**Work instruction**
Pick every line from the data below that contains the string "folder" and copy it.

___ Dataset extract

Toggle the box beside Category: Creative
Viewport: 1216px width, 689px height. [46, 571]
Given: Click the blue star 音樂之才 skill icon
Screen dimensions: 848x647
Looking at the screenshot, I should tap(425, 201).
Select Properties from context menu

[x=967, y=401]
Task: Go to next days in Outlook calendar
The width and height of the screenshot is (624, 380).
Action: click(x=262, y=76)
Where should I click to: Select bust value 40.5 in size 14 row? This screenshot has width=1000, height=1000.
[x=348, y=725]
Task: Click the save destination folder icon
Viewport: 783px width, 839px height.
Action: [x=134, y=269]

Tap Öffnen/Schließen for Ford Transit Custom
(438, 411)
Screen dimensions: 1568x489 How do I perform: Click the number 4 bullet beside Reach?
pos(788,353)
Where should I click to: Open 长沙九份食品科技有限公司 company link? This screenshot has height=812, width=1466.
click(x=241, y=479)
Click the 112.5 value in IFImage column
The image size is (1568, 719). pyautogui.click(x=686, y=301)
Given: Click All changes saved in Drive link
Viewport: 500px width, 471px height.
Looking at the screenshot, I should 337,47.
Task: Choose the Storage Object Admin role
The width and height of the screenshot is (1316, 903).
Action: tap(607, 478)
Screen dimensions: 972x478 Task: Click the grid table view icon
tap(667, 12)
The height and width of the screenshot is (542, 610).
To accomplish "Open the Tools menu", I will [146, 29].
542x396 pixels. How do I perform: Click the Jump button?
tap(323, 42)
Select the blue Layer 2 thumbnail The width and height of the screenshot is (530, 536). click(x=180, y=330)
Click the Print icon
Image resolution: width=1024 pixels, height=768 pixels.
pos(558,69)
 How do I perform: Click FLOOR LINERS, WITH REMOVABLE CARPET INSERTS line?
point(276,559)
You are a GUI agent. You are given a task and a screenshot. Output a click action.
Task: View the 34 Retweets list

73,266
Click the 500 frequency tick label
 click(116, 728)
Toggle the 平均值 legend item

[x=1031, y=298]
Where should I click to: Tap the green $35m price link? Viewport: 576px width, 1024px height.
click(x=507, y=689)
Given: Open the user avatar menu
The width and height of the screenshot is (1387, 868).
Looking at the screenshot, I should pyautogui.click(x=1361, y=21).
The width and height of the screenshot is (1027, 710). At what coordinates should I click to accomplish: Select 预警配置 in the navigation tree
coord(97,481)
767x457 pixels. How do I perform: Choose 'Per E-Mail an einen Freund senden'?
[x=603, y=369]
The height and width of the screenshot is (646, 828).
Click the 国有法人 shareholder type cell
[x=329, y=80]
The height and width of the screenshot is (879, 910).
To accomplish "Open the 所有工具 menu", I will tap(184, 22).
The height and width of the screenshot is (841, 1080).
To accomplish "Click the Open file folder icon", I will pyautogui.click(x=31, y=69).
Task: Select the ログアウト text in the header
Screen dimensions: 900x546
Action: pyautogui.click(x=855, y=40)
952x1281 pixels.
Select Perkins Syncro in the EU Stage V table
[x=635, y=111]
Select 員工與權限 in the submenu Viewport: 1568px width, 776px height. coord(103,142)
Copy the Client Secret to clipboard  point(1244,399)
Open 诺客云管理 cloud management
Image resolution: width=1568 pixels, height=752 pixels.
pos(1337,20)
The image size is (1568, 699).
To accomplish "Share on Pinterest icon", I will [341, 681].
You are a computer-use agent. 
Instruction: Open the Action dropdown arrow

______

**Result for this task**
Task: Click the save destination folder icon
To accomplish "Click the Open file folder icon", I will pyautogui.click(x=31, y=69).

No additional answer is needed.